The blade, which had been withdrawn a short distance, now made straight for Toki’s left cheek. Water ran from his eyes, and if Yrling had not been holding him so strongly, his trembling legs would have crumpled under him.
A stammering wail sounded from between his pinched lips. “Nej,” he tried. “Nej…”
More than tears were now running; he felt the hot flow of his urine wetting his leggings, running down his leg.
“Nej, nej,” he begged. He closed his eyes against the shame of wetting himself, closed his eyes against the coming cut upon his face.

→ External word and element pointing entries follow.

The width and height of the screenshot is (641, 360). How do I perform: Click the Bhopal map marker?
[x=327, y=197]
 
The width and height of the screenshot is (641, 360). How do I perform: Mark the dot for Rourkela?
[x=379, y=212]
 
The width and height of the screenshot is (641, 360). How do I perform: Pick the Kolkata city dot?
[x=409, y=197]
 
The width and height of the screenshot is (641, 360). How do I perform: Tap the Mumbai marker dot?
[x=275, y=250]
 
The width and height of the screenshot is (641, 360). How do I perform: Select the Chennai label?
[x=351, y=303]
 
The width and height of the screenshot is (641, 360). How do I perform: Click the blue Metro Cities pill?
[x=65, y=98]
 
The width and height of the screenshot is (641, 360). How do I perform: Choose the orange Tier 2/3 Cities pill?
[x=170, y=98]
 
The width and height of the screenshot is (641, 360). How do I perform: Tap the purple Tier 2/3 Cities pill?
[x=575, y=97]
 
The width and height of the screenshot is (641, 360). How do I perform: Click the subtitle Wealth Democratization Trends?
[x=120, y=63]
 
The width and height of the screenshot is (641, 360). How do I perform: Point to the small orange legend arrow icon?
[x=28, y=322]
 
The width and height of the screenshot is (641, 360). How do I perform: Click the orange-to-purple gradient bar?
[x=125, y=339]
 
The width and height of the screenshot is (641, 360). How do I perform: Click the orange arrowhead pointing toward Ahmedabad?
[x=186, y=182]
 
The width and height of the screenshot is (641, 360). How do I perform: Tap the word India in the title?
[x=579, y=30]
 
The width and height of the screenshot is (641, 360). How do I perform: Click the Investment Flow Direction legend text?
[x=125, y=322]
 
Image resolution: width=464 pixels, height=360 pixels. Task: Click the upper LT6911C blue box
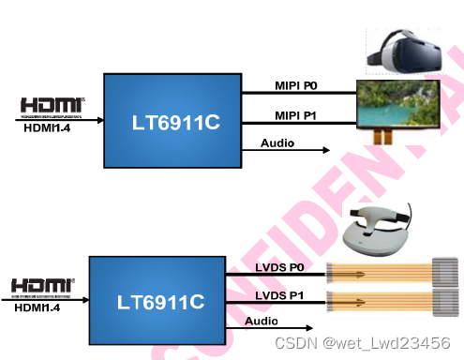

He felt no touch of cold steel. Instead he felt his uncle’s grip loosen, then free him entirely. When he opened his eyes Yrling was staring at him.
His uncle’s eyes raked down to Toki’s trembling knees, saw the darkening stain.
“Ha!” There was no note of triumph there, only disgust.
Toki shifted his head from left to right, trying to see through the gloom of the barn. They were alone; neither Sidroc nor his father were there to witness his shaming. At least Yrling had spared him that.
He looked back to his uncle. Yrling still held his knife, but lowered, and at his side. His uncle asked a question now, a harsh demand.
“What did you two fight over?”
Toki’s thoughts scrambled back to the burial mounds. “His mother.”
Yrling let out a short breath. “Women. Women or silver are at the heart of every fight.”
He shook his head, whether at Toki’s answer or Toki himself, the boy could not know.